Over the past 36 months, I’ve kept a Bible verse in the header of this site.
It was three years ago TODAY that verse came into my life.
I was curled up in one of those awesomely comfortable hospital chairs *snort*, just looking at Peyton. All curled up in her large hospital bed, looking small and vulnerable in a way I’d never seen before. I remember tracking all the lines and IV’s that tethered her to the bed…whispering which was antibiotic, which one was fluids, which one was platelets…learning the words, memorizing the order, my mind holding tight to one of the few things I could understand.
Peter had gone home to be with the older two kids, Peyton was firmly in a drug-induced sleep, the room quiet and dark….and I let go.
I had cried off and on all day.
In the house, crumpled on the floor of our bedroom after telling Peter what the pediatrician had said.

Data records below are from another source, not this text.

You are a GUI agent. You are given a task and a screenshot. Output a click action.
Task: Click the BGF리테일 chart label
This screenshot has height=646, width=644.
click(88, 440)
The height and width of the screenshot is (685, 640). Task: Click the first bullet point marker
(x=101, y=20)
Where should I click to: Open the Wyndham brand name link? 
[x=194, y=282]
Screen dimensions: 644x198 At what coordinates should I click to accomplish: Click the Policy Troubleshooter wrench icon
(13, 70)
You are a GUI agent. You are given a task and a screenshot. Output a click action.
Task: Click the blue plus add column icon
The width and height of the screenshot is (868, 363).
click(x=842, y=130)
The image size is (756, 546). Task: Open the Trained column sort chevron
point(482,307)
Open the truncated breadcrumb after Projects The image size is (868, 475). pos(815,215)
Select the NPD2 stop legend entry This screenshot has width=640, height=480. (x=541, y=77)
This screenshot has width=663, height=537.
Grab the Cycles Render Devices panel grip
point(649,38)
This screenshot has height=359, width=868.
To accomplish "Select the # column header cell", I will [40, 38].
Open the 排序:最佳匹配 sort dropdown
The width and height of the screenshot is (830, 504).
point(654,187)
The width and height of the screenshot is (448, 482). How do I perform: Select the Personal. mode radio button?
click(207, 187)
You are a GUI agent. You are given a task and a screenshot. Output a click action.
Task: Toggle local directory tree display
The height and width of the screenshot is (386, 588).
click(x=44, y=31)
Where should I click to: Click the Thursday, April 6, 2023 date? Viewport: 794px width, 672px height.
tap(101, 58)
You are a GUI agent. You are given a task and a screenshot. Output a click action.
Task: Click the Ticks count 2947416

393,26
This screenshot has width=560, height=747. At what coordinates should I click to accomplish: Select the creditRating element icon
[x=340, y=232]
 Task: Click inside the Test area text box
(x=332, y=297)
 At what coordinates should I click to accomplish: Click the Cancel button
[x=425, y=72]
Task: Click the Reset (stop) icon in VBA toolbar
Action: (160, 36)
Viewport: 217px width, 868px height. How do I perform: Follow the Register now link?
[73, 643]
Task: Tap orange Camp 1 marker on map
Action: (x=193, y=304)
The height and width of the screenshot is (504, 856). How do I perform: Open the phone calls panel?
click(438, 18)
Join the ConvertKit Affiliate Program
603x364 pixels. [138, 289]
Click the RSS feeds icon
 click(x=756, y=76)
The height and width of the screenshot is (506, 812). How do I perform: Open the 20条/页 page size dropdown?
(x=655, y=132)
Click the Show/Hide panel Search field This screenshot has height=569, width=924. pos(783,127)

In the oncologists office, watching them probe a needle deep into Peyton’s bone and hearing her pained cries.
On a bench outside of the clinic, absorbing the words that confirmed what everyone knew to be true.
Explaining to my family and friends that she had cancer..no, there was no mistake…it was true…I don’t know…I don’t know….I don’t know anything…but she has cancer.
The first night alone in that hospital room, in the kind of quiet that allows you to hear the beeps of every machine, the muted shuffles of footsteps just outside the door, voices murmuring foreign words…I cried.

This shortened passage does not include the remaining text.